Kamla Persad-Bissessar is poised to become the first female prime minister of Trinidad and Tobago. (Photo: Trinidad Express)

ST. VINCENT: – Prime Minister Dr. Ralph Gonsalves has congratulated the People’s Partnership, led by Kamla Persad Bissessar, on its “remarkable victory” in Monday’s general elections in Trinidad and Tobago.

He however noted that the new government was coming to office at a challenging time for the Caribbean region.

“I congratulate Mrs. Kamla Persad Bissessar, Winston Dookeran, Jack Warner and all the other leaders on what has been a remarkable victory,” he said on Tuesday, adding, “Democracy is alive and well.”

Gonsalves said the Caribbean would look to Persad Bissessar “for some leadership” in the face of the ongoing meltdown in Jamaica between police and supporters of drug lord Christopher “Dudus” Coke, which has left at least 11 dead.

He noted that Barbados Prime Minister David Thompson was “quite ill” and mentioned the voiding by a High Court judge in Antigua and Barbuda, election results of three government parliamentarians, including Prime Minister Baldwin Spencer.

Gonsalves further said polls indicate a victory for an outfit led by former dictator Desi Bouterse in elections being held in Suriname on Tuesday.

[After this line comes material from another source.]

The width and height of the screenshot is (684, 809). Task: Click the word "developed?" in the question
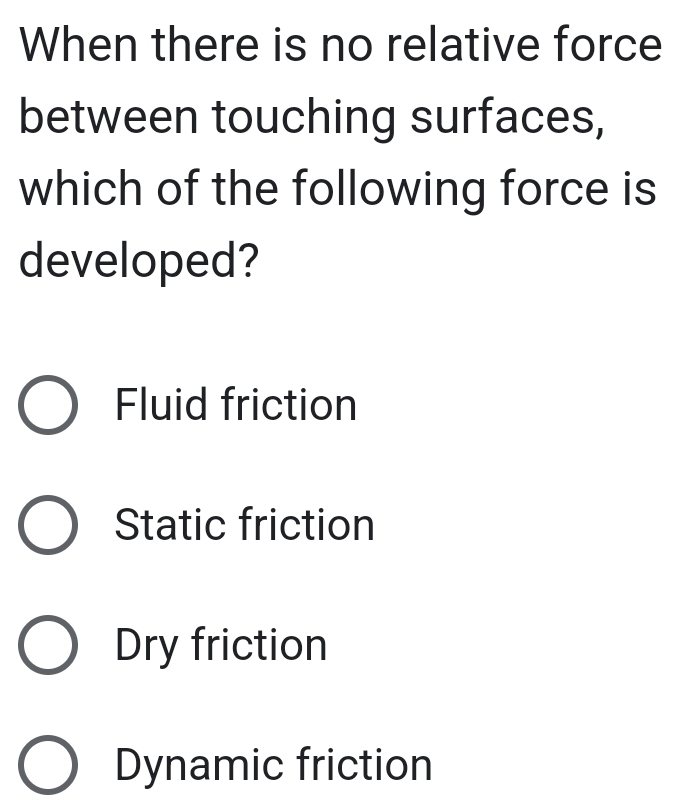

He said these developments where taking place amidst the global financial crisis.

Gonsalves said the coalition, even before its victory, had reassured him of its commitment to regional integration.

“That is the issue which concerns me most. Internally in Trinidad and Tobago, that is for the people of Trinidad and Tobago. Naturally, I would be concerned about the issues of regional integration and I am happy to hear that they have a policy commitment in the regard,” he said. (Follow I Witness-News on Facebook)

But Gonsalves would undoubtedly be concerned about the new government’s position on his “coalition of the willing”, a group of nations, including Cuba, Mexico, Venezuela, Taiwan, and Trinidad and Tobago, partnering to build an international airport in St. Vincent.

This was among the “specific matters” on which Gonsalves said his government “would need clarification very early”.

Gonsalves anticipates continued warm relations between SVG and Trinidad and Tobago.

He also mentioned Trinidad and Tobago’s continued role in a successor company to the cash-strapped British American Insurance Company.

Regional governments were discussing with Trinidad and Tobago a possible US$100 million investment in the new entity.

“We had gone some long way on this,” Gonsalves said. (Go to the homepage to subscribe to I Witness-News)

He further said that he would want to discuss with the new administration existing bilateral agreements between Trinidad and Tobago and St. Vincent and the Grenadines (SVG), including “further assistance in relation to the airport”.

The international airport under construction in St. Vincent is a major component of Gonsalves’ Unity Labour Party administration, which is due to face the electorate before March 2011 to seek a third consecutive term in office.

He said he was confident that the “excellent relations” between Trinidad and Tobago and the Organisation of Eastern Caribbean States (OECS) and SVG would continue under the new government.

Gonsalves however said it may take a while to build with Bissessar the type of relationship he had with Manning, his university friend.

“Kamla seems to be full of energy and I am looking forward to having excellent relations with her. She has a personality that I think I would fall in love with. She is bubbly, she is a Caribbean woman. I don’t see any difficulties,” Gonsalves said.

Bissessar, a 58-year-old lawyer, is heading towards becoming the first female prime minister of the oil-rich twin-island republic.

Incumbent Prime Minister, Patrick Manning, gambled and lost when he called snap elections two and a half years ahead of schedule.

Preliminary results indicate that People’s Partnership, a combination of five opposition parties and trade unions, won 29 seats.

Manning’s People’s National Movement (PNM) won the remaining 12, losing 14 of the 26 seats it held in the Parliament it led for the past eight years.